Moreover, in many jurisdictions, medical records containing information regarding fetal heart monitoring, HIV testing, STD screening, and photographs or video may require a specific and distinct type of request per federal or state regulations. That said, be sure to review and analyze the medical records request and that the disclosure of said records is HIPAA compliant.

3. Always Bates Stamp

An often-overlooked step when producing medical records is Bates stamping them prior to disclosure. Bates stamping the medical records yields a valuable benefit to your team. Organizing the medical records in this way enables everyone to pinpoint litigation-critical information in the records more quickly. This is especially helpful when utilizing these documents during a deposition or trial. Remember to routinely update the production log with Bates ranges so that every member of the litigation team is aware of what has been produced and to whom it has been sent.

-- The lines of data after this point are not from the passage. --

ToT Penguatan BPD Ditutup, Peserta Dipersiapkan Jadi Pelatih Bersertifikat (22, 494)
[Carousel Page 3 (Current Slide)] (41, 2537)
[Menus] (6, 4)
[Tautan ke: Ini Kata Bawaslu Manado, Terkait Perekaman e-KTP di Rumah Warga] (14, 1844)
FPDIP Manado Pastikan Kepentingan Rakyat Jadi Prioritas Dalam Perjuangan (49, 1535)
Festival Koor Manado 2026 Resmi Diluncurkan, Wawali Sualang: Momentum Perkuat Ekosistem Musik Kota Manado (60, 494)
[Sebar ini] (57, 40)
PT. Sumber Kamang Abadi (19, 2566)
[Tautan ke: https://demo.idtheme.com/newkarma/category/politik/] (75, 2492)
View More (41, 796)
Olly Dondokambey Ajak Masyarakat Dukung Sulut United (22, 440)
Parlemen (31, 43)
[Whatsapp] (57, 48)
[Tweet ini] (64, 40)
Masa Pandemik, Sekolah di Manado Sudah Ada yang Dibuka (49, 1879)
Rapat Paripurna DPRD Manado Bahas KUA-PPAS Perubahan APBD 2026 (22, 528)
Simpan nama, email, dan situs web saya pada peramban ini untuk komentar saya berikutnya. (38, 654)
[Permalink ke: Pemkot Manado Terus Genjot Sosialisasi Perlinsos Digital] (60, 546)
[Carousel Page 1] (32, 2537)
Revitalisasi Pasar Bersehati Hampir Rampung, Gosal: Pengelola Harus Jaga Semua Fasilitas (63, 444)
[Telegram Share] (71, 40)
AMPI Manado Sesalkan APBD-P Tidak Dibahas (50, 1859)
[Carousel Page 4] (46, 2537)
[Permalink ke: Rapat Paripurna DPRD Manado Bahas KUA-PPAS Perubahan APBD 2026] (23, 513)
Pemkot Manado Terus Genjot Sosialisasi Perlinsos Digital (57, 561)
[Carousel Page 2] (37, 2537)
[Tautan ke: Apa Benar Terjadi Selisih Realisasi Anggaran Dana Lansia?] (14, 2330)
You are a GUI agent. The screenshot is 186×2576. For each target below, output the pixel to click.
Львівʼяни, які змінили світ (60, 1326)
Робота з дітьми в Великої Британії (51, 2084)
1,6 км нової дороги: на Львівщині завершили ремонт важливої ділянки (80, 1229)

4. Physical Production v. Electronic Production

Technology is rapidly changing the way we think about producing electronically stored medical records during discovery. In Branhaven, LLC v. BeefTek, Inc., 288 F.R.D. 386 (D. Md. 2013), the court applied a paper model of discovery method to electronically stored information (ESI). Specifically, it required the conversion of plaintiff’s emails (i.e., ESI) into tagged image file format (TIFF) with Bates-numbers. Because the plaintiff produced the emails in PDF format without Bates-numbers instead, the court granted financial sanctions against the plaintiff and plaintiff’s counsel.

But this cautionary tale can be easily avoided. You may not need to convert e-discovery into PDF or TIFF format at all. This is because ESI contains a digital fingerprint, i.e., a hash value. This is a unique encryption code that is distinct to every file stored on an electronic device. A hash value contains thirty-two characters that may appear like 73051115256g1fa24e4bc42211f54eb4. Rather than determining how to convert ESI into a static image, the hash code is a seamless method for identifying one and only one document for a given device. Consider this: the producing parties can jointly develop a spreadsheet alongside the ESI each party produces that contains links to each file with its unique hash value. This will eliminate any doubt as to what was produced, when it was produced, and importantly, save you and the client time and money.

5. Send Password Protected

Now that the medical records are prepared for production, it is time to send them to the requesting party. One important security measure is password encrypting the medical records. This makes it much more difficult for the unauthorized access of the records. More importantly, be sure to send the password in a separate email. This added layer of security ensures that the records cannot be accessed in the event they are lost or stolen in transit.

Overall, the review and disclosure of medical records in a lawsuit is a vital step in any matter and requires attention to detail.